So Saturday morning I woke up and started playing Assassin’s Creed: Brotherhood. I played for twelve hours. The intent was to go see a movie with a friend when he was done work, but we each dropped the ball on the communication front and missed the chance. I spent a couple hours watching television with my brother as a break, and then dove back into the Animus and resumed my efforts to rebuild Rome.



Which is exactly what I had done. I had begun the day with Rome at around 30% rebuilt, and by the end of the day it was fully, 100% complete. I may not have been productive in real life, but I got through a lot of the side missions and content the game has to offer, and in a single day achieved near completion of the game.
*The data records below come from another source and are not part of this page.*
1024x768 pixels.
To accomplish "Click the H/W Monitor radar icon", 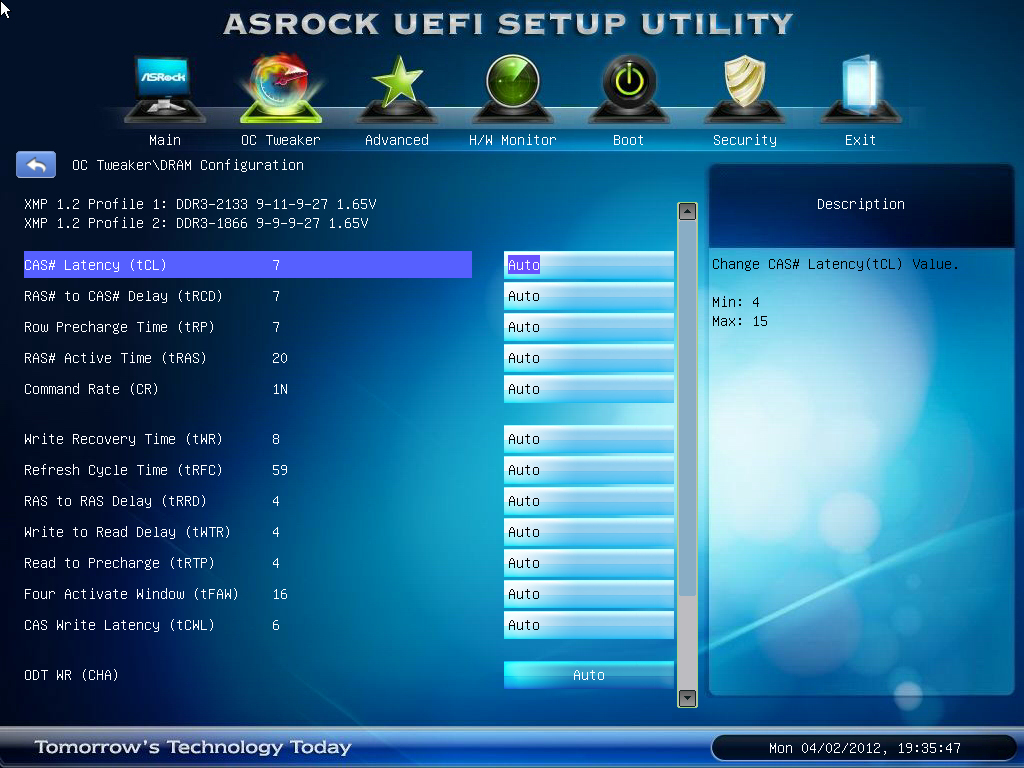I will point(512,88).
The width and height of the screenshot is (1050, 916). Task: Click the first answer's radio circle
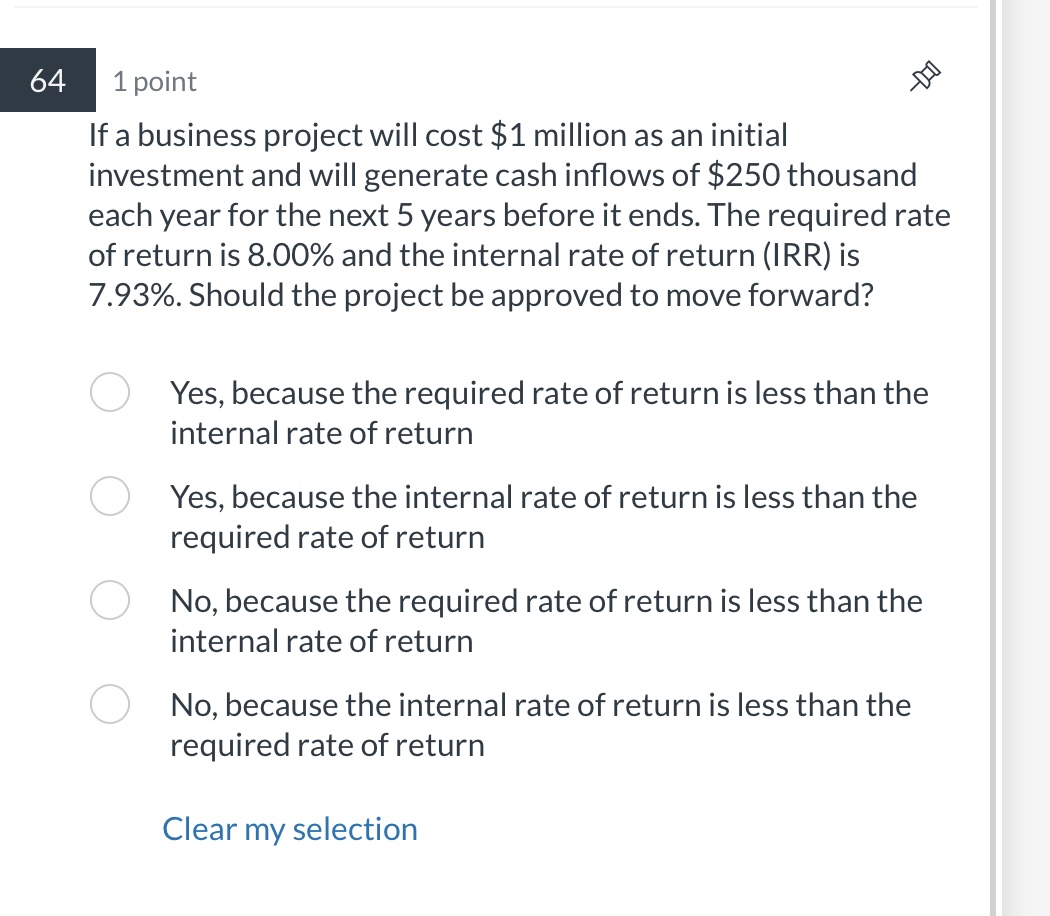(x=110, y=392)
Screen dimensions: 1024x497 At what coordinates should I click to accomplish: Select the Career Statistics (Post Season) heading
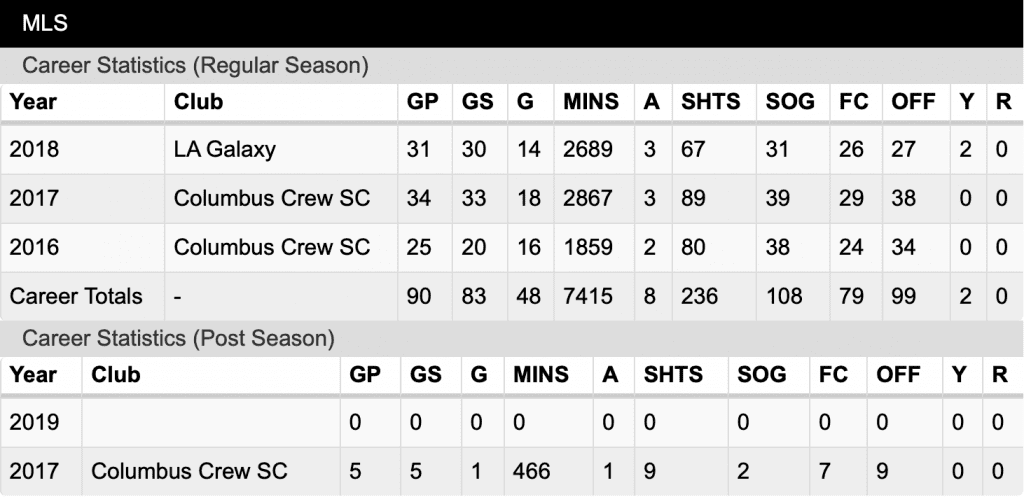coord(178,338)
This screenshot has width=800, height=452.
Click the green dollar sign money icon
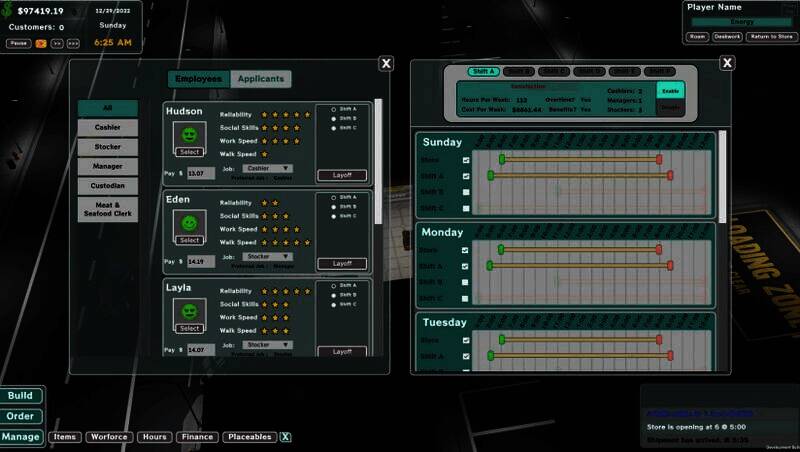[8, 9]
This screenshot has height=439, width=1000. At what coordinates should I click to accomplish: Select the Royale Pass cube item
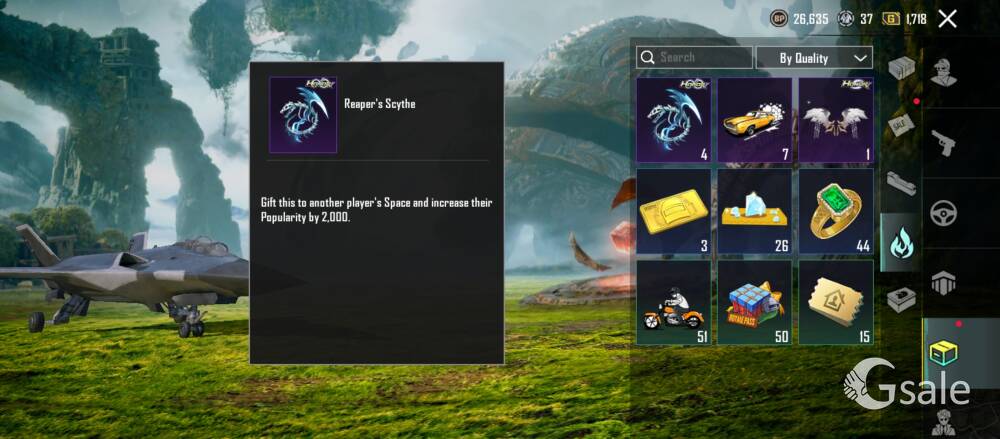click(x=754, y=302)
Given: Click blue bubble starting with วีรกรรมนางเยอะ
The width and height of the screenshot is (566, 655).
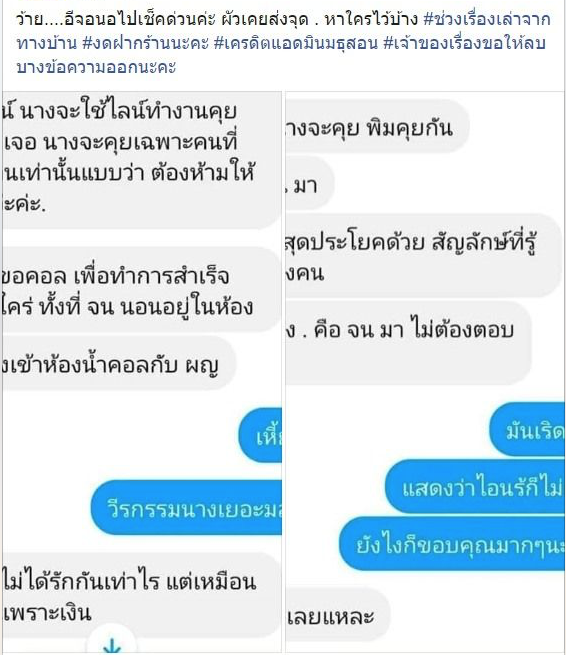Looking at the screenshot, I should click(x=186, y=508).
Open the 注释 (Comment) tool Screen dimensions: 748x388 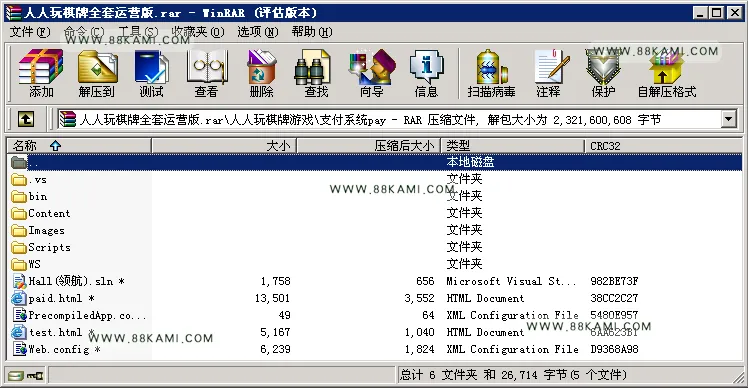[548, 73]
I do not feel proud, but I do not feel guilty. I was responsible, remembering to get up to go to the bathroom, to get a shower, to eat meals and all that other stuff World of Warcraft addicts notoriously die from forgetting to do. Then, on Sunday, instead of feeding some sort of addiction by plugging back into this digital world of sexy courtesans and Italian stereotypes and knives into the gullet, I went to the pub and watched the Eagles game with a friend. I went shopping for groceries. I prepared my lunches for the week and cooked dinner. I did my laundry. I sat down and watched a movie with my brother. Not a minute was spent playing Assassin’s Creed: Brotherhood, even though I wanted to spend the day completing the game.

That, my friends, is adulthood. That is maturity. Spending your time any way you want to as long as you don’t ignore or reject the basic responsibilities of life. I have not abandoned the companionship of other humans, nor have I forsaken my responsibilities at work or in personal hygiene.

I am an adult. I work forty hours a week at a white-collar assembly line job so middle-aged middle-to-upper-middle-class women can purchase over-priced fashion products from Major Shopping Network over the Internet. I pay my student loans, my car insurance, my phone bill and help with chores around the house.

So if I want to spend my entire Saturday playing a video game, I can. Because I’m a grown up dammit, and I get to do what I want.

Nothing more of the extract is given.